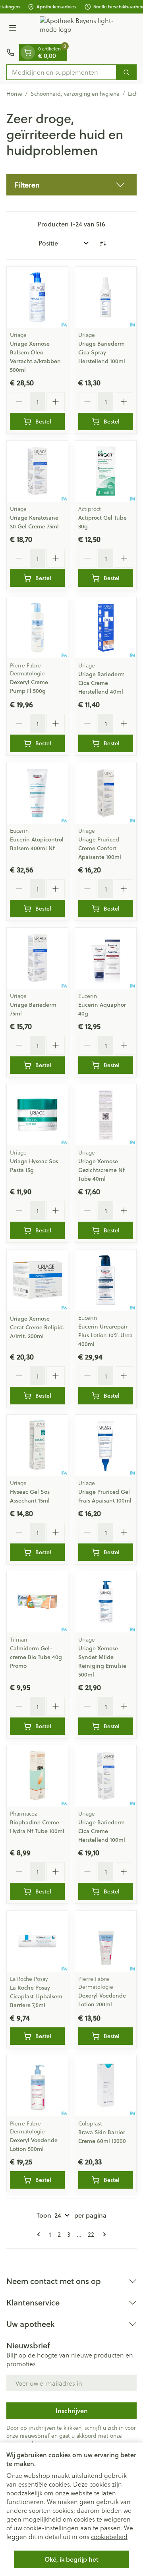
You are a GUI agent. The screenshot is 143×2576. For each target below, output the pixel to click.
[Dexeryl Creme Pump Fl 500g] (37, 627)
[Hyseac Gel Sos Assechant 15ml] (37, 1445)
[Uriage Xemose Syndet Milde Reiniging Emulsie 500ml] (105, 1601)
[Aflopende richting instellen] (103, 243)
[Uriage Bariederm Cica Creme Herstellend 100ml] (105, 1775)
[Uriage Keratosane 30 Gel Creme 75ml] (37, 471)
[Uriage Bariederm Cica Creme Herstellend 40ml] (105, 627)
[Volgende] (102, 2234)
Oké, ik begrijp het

▬▬▬

> **Work to be completed**:
For this exercise, return the data above exactly and leave every picture out.

> **Task solution**:
You are a GUI agent. The screenshot is 143×2576. For each target below, output the pixel to click.
[Dexeryl Creme Pump Fl 500g] (37, 627)
[Hyseac Gel Sos Assechant 15ml] (37, 1445)
[Uriage Xemose Syndet Milde Reiniging Emulsie 500ml] (105, 1601)
[Aflopende richting instellen] (103, 243)
[Uriage Bariederm Cica Creme Herstellend 100ml] (105, 1775)
[Uriage Keratosane 30 Gel Creme 75ml] (37, 471)
[Uriage Bariederm Cica Creme Herstellend 40ml] (105, 627)
[Volgende] (102, 2234)
Oké, ik begrijp het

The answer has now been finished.